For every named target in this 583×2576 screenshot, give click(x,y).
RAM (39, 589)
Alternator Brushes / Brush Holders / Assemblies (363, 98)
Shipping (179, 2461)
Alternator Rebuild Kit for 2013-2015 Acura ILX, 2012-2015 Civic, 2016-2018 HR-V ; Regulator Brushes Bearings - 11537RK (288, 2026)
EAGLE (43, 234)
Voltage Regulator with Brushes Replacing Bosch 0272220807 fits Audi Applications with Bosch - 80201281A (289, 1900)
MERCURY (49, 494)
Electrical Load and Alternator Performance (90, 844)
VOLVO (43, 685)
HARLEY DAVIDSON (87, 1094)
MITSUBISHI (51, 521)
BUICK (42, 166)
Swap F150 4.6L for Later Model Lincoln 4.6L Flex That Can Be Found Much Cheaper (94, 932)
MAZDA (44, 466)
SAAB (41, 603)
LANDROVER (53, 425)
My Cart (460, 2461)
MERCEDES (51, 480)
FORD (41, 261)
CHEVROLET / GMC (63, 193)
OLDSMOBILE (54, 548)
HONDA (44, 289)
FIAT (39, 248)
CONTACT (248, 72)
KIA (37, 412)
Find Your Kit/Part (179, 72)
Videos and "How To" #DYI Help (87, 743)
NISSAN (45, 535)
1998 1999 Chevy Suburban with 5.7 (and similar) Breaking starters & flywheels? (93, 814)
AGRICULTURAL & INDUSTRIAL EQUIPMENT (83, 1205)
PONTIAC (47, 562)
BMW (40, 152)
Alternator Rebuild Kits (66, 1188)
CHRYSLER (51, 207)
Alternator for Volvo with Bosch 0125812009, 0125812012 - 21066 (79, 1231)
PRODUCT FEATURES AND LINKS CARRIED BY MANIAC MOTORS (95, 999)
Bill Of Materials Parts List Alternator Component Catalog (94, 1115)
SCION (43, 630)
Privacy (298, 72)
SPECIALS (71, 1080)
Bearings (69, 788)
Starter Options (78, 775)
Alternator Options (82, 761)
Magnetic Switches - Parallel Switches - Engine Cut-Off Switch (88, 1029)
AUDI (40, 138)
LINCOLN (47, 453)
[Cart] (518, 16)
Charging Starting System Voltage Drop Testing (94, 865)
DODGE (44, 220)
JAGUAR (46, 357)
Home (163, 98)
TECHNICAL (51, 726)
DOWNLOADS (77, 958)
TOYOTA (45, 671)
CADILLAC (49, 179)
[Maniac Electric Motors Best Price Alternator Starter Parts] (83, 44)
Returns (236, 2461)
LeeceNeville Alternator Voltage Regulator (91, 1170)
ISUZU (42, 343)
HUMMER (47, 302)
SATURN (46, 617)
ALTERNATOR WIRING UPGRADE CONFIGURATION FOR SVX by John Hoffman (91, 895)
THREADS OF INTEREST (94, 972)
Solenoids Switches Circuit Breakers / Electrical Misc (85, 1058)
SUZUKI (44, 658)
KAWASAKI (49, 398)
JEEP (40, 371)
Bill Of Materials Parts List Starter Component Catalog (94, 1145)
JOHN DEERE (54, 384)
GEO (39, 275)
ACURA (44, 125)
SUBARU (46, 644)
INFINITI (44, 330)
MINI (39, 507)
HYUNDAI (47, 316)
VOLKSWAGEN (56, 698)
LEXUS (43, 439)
-=-=-=-=-
The expected output is exactly the lines of the listing above between the line holding "RAM (39, 589)" and the line holding "FIAT (39, 248)", inclusive.

Answer section:
RAM (39, 589)
Alternator Brushes / Brush Holders / Assemblies (363, 98)
Shipping (179, 2461)
Alternator Rebuild Kit for 2013-2015 Acura ILX, 2012-2015 Civic, 2016-2018 HR-V ; Regulator Brushes Bearings - 11537RK (288, 2026)
EAGLE (43, 234)
Voltage Regulator with Brushes Replacing Bosch 0272220807 fits Audi Applications with Bosch - 80201281A (289, 1900)
MERCURY (49, 494)
Electrical Load and Alternator Performance (90, 844)
VOLVO (43, 685)
HARLEY DAVIDSON (87, 1094)
MITSUBISHI (51, 521)
BUICK (42, 166)
Swap F150 4.6L for Later Model Lincoln 4.6L Flex That Can Be Found Much Cheaper (94, 932)
MAZDA (44, 466)
SAAB (41, 603)
LANDROVER (53, 425)
My Cart (460, 2461)
MERCEDES (51, 480)
FORD (41, 261)
CHEVROLET / GMC (63, 193)
OLDSMOBILE (54, 548)
HONDA (44, 289)
FIAT (39, 248)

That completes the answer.